- _WHAT THE TASK ASKS_
Could you copy every record below exactly as it is written?

(Dataset entries)
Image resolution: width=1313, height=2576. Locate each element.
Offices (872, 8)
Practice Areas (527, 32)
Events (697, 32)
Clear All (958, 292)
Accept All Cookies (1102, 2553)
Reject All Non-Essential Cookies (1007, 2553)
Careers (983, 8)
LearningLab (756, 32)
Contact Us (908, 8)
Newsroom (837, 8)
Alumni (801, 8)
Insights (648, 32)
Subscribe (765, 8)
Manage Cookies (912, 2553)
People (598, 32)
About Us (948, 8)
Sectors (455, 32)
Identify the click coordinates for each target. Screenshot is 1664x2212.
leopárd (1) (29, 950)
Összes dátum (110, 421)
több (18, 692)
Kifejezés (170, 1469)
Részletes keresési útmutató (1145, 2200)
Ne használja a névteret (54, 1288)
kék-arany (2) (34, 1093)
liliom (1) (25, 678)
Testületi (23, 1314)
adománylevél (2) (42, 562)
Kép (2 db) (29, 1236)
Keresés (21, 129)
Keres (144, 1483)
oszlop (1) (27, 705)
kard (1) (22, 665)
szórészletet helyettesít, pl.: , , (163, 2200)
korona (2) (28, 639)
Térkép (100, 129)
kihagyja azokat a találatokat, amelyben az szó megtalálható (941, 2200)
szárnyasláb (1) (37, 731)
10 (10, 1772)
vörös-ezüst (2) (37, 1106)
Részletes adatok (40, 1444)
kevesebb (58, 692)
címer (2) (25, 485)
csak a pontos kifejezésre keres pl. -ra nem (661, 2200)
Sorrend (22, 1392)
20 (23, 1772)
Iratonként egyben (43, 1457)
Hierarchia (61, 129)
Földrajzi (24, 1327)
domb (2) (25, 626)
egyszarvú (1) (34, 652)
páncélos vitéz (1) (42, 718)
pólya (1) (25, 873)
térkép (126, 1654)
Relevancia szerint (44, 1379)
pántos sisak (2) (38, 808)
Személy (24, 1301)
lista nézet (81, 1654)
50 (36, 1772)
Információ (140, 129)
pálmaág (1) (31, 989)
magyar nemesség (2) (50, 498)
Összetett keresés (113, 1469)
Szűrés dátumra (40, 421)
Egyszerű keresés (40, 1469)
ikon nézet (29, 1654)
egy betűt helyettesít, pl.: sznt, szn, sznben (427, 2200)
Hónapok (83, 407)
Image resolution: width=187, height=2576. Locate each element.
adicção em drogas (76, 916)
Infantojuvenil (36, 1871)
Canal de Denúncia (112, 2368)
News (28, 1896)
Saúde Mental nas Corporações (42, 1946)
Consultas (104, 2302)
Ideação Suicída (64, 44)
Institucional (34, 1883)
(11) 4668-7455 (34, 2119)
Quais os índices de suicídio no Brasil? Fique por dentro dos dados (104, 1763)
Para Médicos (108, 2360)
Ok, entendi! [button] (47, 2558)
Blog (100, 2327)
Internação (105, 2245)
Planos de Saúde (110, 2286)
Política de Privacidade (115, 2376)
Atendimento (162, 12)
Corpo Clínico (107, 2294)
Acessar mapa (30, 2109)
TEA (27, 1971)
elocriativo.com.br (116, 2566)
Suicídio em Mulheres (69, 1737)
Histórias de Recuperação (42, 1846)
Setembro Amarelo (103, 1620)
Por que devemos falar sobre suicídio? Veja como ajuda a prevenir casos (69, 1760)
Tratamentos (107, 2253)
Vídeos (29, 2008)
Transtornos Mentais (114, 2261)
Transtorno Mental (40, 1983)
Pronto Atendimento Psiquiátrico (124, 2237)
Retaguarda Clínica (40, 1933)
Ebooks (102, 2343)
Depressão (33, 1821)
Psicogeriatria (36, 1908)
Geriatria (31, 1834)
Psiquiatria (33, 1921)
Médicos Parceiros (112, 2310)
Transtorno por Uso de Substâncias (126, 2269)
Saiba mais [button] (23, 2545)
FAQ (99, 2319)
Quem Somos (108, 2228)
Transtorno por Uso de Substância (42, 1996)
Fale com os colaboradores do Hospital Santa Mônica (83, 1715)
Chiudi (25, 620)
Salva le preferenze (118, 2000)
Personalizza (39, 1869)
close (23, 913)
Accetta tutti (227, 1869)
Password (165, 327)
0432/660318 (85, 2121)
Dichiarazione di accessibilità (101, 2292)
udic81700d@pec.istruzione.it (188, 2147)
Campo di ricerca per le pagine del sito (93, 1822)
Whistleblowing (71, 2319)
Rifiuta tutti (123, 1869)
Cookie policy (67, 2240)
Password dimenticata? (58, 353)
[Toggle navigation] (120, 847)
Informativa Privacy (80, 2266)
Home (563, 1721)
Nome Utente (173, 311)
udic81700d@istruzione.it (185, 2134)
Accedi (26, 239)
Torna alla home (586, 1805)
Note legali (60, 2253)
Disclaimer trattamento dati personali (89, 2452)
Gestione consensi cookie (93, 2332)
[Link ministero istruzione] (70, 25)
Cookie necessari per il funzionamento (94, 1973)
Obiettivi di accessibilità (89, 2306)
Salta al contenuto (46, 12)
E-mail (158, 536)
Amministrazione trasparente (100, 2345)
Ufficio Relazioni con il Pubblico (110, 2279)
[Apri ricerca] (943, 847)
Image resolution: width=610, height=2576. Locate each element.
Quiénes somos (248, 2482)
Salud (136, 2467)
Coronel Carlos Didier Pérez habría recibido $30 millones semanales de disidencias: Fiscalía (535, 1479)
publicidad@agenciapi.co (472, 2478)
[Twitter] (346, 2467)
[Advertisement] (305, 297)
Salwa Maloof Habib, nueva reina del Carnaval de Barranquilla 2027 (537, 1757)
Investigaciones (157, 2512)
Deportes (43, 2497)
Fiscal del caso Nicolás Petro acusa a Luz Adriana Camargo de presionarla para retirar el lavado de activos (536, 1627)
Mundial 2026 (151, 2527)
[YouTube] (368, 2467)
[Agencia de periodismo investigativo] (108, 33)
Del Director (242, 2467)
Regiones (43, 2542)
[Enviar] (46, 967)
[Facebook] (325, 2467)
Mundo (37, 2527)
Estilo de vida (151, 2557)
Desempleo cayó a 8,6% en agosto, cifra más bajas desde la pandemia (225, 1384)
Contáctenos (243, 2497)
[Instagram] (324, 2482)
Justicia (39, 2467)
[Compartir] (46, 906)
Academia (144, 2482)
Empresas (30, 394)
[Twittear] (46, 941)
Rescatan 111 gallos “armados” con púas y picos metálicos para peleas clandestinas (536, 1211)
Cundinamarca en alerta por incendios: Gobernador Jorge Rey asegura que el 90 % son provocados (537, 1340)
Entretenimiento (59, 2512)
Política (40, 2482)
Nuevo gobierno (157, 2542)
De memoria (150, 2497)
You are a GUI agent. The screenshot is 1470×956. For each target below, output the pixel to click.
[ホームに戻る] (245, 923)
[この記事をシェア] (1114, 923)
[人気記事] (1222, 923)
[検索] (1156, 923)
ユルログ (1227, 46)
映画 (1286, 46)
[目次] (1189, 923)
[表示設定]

- _ANSWER BELOW_
Image resolution: width=1313, height=2576. Locate each element.
Offices (872, 8)
Practice Areas (527, 32)
Events (697, 32)
Clear All (958, 292)
Accept All Cookies (1102, 2553)
Reject All Non-Essential Cookies (1007, 2553)
Careers (983, 8)
LearningLab (756, 32)
Contact Us (908, 8)
Newsroom (837, 8)
Alumni (801, 8)
Insights (648, 32)
Subscribe (765, 8)
Manage Cookies (912, 2553)
People (598, 32)
About Us (948, 8)
Sectors (455, 32)
Identify the click coordinates for each target. Screenshot is 1664x2212.
leopárd (1) (29, 950)
Összes dátum (110, 421)
több (18, 692)
Kifejezés (170, 1469)
Részletes keresési útmutató (1145, 2200)
Ne használja a névteret (54, 1288)
kék-arany (2) (34, 1093)
liliom (1) (25, 678)
Testületi (23, 1314)
adománylevél (2) (42, 562)
Kép (2 db) (29, 1236)
Keresés (21, 129)
Keres (144, 1483)
oszlop (1) (27, 705)
kard (1) (22, 665)
szórészletet helyettesít, pl.: , , (163, 2200)
korona (2) (28, 639)
Térkép (100, 129)
kihagyja azokat a találatokat, amelyben az szó megtalálható (941, 2200)
szárnyasláb (1) (37, 731)
10 (10, 1772)
vörös-ezüst (2) (37, 1106)
Részletes adatok (40, 1444)
kevesebb (58, 692)
címer (2) (25, 485)
csak a pontos kifejezésre keres pl. -ra nem (661, 2200)
Sorrend (22, 1392)
20 (23, 1772)
Iratonként egyben (43, 1457)
Hierarchia (61, 129)
Földrajzi (24, 1327)
domb (2) (25, 626)
egyszarvú (1) (34, 652)
páncélos vitéz (1) (42, 718)
pólya (1) (25, 873)
térkép (126, 1654)
Relevancia szerint (44, 1379)
pántos sisak (2) (38, 808)
Személy (24, 1301)
lista nézet (81, 1654)
50 (36, 1772)
Információ (140, 129)
pálmaág (1) (31, 989)
magyar nemesség (2) (50, 498)
Összetett keresés (113, 1469)
Szűrés dátumra (40, 421)
Egyszerű keresés (40, 1469)
ikon nézet (29, 1654)
egy betűt helyettesít, pl.: sznt, szn, sznben (427, 2200)
Hónapok (83, 407)
Image resolution: width=187, height=2576. Locate each element.
adicção em drogas (76, 916)
Infantojuvenil (36, 1871)
Canal de Denúncia (112, 2368)
News (28, 1896)
Saúde Mental nas Corporações (42, 1946)
Consultas (104, 2302)
Ideação Suicída (64, 44)
Institucional (34, 1883)
(11) 4668-7455 (34, 2119)
Quais os índices de suicídio no Brasil? Fique por dentro dos dados (104, 1763)
Para Médicos (108, 2360)
Ok, entendi! [button] (47, 2558)
Blog (100, 2327)
Internação (105, 2245)
Planos de Saúde (110, 2286)
Política de Privacidade (115, 2376)
Atendimento (162, 12)
Corpo Clínico (107, 2294)
Acessar mapa (30, 2109)
TEA (27, 1971)
elocriativo.com.br (116, 2566)
Suicídio em Mulheres (69, 1737)
Histórias de Recuperação (42, 1846)
Setembro Amarelo (103, 1620)
Por que devemos falar sobre suicídio? Veja como ajuda a prevenir casos (69, 1760)
Tratamentos (107, 2253)
Vídeos (29, 2008)
Transtornos Mentais (114, 2261)
Transtorno Mental (40, 1983)
Pronto Atendimento Psiquiátrico (124, 2237)
Retaguarda Clínica (40, 1933)
Ebooks (102, 2343)
Depressão (33, 1821)
Psicogeriatria (36, 1908)
Geriatria (31, 1834)
Psiquiatria (33, 1921)
Médicos Parceiros (112, 2310)
Transtorno por Uso de Substâncias (126, 2269)
Saiba mais [button] (23, 2545)
FAQ (99, 2319)
Quem Somos (108, 2228)
Transtorno por Uso de Substância (42, 1996)
Fale com os colaboradores do Hospital Santa Mônica (83, 1715)
Chiudi (25, 620)
Salva le preferenze (118, 2000)
Personalizza (39, 1869)
close (23, 913)
Accetta tutti (227, 1869)
Password (165, 327)
0432/660318 (85, 2121)
Dichiarazione di accessibilità (101, 2292)
udic81700d@pec.istruzione.it (188, 2147)
Campo di ricerca per le pagine del sito (93, 1822)
Whistleblowing (71, 2319)
Rifiuta tutti (123, 1869)
Cookie policy (67, 2240)
Password dimenticata? (58, 353)
[Toggle navigation] (120, 847)
Informativa Privacy (80, 2266)
Home (563, 1721)
Nome Utente (173, 311)
udic81700d@istruzione.it (185, 2134)
Accedi (26, 239)
Torna alla home (586, 1805)
Note legali (60, 2253)
Disclaimer trattamento dati personali (89, 2452)
Gestione consensi cookie (93, 2332)
[Link ministero istruzione] (70, 25)
Cookie necessari per il funzionamento (94, 1973)
Obiettivi di accessibilità (89, 2306)
Salta al contenuto (46, 12)
E-mail (158, 536)
Amministrazione trasparente (100, 2345)
Ufficio Relazioni con il Pubblico (110, 2279)
[Apri ricerca] (943, 847)
Image resolution: width=610, height=2576. Locate each element.
Quiénes somos (248, 2482)
Salud (136, 2467)
Coronel Carlos Didier Pérez habría recibido $30 millones semanales de disidencias: Fiscalía (535, 1479)
publicidad@agenciapi.co (472, 2478)
[Twitter] (346, 2467)
[Advertisement] (305, 297)
Salwa Maloof Habib, nueva reina del Carnaval de Barranquilla 2027 (537, 1757)
Investigaciones (157, 2512)
Deportes (43, 2497)
Fiscal del caso Nicolás Petro acusa a Luz Adriana Camargo de presionarla para retirar el lavado de activos (536, 1627)
Mundial 2026 (151, 2527)
[YouTube] (368, 2467)
[Agencia de periodismo investigativo] (108, 33)
Del Director (242, 2467)
Regiones (43, 2542)
[Enviar] (46, 967)
[Facebook] (325, 2467)
Mundo (37, 2527)
Estilo de vida (151, 2557)
Desempleo cayó a 8,6% en agosto, cifra más bajas desde la pandemia (225, 1384)
Contáctenos (243, 2497)
[Instagram] (324, 2482)
Justicia (39, 2467)
[Compartir] (46, 906)
Academia (144, 2482)
Empresas (30, 394)
[Twittear] (46, 941)
Rescatan 111 gallos “armados” con púas y picos metálicos para peleas clandestinas (536, 1211)
Cundinamarca en alerta por incendios: Gobernador Jorge Rey asegura que el 90 % son provocados (537, 1340)
Entretenimiento (59, 2512)
Política (40, 2482)
Nuevo gobierno (157, 2542)
De memoria (150, 2497)
You are a GUI agent. The screenshot is 1470×956. For each target below, output the pixel to click.
[ホームに戻る] (245, 923)
[この記事をシェア] (1114, 923)
[人気記事] (1222, 923)
[検索] (1156, 923)
ユルログ (1227, 46)
映画 (1286, 46)
[目次] (1189, 923)
[表示設定]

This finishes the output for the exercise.